The element of this issue that is perplexing me is that there is a difference between the RAW and Full view.

Could you try sending a sample message to a HL7 File operation with the charset set to UTF-8? I'm curious to know if the characters display as expected, stay as the ANSI character, or become something else.

I am wondering if the ANSI displaying in just the Full message viewer is contained to just the display of the full message, and any issues you are seeing in a destination system are a separate but similar issue with character encoding.

What you see is typical for an inappropriate double encoding.

 
USER>r c
Gômez Jesús María
USER>zzdump c
0000: 47 F4 6D 65 7A 20 4A 65 73 FA 73 20 4D 61 72 ED         Gômez Jesús Marí
0010: 61     
;;; this is already encode in UTF-8 !!!!! 
;;; what you name RAW is already UTF-8 !!!                                                a

USER>s z=$zcvt(c,"O","UTF8")
USER>w z
Gômez Jesús María
;;; now its just broken
USER>zzdump z
0000: 47 C3 B4 6D 65 7A 20 4A 65 73 C3 BA 73 20 4D 61         Gômez Jesús Ma
0010: 72 C3 AD 61                                             ría
USER>

Without being able to see your environment, it's difficult to say where the disconnect is or what would need to be tweaked to decode those characters correctly.  However, if you have an opportunity to manually process the HL7 data at any point as it flows through the system, then you may be able to call $ZConvert/$ZCVT on the encoded data to decode it:

USER>s str = $C(90,111,108,195,173,118,97,114,101,115)
 
USER>w str
Zolívares
USER>w $ZCVT(str, "I", "UTF8")
Zolívares
USER>

https://docs.intersystems.com/iris20212/csp/docbook/Doc.View.cls?KEY=RCO...

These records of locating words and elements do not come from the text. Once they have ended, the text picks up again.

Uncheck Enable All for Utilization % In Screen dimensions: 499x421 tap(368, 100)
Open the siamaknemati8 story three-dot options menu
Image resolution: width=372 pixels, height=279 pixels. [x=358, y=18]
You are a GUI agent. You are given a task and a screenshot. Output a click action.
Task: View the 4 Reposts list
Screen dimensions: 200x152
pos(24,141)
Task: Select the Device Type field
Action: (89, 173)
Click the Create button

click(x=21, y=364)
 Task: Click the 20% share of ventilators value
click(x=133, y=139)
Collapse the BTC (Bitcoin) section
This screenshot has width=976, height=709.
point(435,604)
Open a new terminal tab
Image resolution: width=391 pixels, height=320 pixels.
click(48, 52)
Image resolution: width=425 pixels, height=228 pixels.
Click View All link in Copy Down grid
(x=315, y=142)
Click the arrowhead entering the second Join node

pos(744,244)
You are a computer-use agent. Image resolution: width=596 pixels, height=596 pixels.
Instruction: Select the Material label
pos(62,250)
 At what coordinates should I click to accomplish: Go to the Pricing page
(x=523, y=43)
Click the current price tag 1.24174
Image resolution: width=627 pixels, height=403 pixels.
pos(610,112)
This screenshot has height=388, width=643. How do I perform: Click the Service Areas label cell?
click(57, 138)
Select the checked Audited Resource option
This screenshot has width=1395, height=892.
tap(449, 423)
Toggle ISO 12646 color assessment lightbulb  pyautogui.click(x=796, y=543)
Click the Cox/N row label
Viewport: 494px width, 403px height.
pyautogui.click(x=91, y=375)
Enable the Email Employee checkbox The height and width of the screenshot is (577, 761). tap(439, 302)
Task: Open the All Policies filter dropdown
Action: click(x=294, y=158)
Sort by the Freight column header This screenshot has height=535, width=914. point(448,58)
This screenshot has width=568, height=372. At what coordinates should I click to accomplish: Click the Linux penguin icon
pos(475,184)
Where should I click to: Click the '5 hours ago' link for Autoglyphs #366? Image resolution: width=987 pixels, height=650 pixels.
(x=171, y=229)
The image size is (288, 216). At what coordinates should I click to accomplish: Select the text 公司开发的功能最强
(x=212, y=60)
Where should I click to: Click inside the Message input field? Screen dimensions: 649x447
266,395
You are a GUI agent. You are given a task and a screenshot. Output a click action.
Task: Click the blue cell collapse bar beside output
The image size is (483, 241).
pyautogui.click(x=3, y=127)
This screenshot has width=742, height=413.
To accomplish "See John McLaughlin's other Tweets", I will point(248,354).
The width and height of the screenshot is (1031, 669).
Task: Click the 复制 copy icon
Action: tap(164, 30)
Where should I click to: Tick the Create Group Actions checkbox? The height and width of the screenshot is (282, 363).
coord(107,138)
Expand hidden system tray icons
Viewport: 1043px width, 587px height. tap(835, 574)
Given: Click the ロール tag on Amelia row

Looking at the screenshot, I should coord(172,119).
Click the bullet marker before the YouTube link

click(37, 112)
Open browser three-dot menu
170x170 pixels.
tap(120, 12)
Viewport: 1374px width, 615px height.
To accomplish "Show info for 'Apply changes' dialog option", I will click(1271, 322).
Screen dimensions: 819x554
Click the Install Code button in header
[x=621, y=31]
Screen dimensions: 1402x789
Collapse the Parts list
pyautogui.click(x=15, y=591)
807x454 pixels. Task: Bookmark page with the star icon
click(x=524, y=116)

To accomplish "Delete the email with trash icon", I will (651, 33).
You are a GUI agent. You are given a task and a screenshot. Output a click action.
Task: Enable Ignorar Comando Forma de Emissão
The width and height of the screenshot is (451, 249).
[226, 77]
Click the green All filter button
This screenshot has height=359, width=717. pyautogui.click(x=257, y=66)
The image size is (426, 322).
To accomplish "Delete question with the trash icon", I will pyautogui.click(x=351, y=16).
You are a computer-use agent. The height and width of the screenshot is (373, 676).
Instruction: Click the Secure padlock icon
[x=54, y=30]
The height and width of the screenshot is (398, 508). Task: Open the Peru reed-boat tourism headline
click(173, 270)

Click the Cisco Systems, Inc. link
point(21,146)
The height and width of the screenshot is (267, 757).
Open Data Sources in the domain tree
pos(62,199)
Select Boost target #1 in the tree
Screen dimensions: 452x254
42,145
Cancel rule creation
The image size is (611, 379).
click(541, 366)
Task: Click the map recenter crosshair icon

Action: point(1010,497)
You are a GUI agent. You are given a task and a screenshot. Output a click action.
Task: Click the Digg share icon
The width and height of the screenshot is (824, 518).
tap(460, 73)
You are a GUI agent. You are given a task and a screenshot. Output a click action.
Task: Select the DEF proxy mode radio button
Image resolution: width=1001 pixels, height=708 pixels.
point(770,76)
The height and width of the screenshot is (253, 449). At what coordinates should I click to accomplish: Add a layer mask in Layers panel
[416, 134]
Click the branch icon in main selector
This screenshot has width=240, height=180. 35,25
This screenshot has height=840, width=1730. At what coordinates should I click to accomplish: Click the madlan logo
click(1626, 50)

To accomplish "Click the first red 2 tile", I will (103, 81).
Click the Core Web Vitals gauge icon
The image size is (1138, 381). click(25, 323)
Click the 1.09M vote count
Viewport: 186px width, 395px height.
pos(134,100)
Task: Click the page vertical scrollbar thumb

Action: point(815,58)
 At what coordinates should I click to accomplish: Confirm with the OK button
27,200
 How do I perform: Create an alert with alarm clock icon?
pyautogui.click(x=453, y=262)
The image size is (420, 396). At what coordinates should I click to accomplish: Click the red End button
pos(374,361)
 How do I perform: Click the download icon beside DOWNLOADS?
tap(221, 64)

However, there should be a way to specify to your business service the encoding of input data so that it can decode the data for you.  I would have thought that this would be done with either the "Charset" or "Default Char Encoding" settings, but it sounds like you've already tried that.  I'm not sure why this wouldn't be working, but I'm fairly confident that this is how encoded data is supposed to be decoded, so it may be worth another look.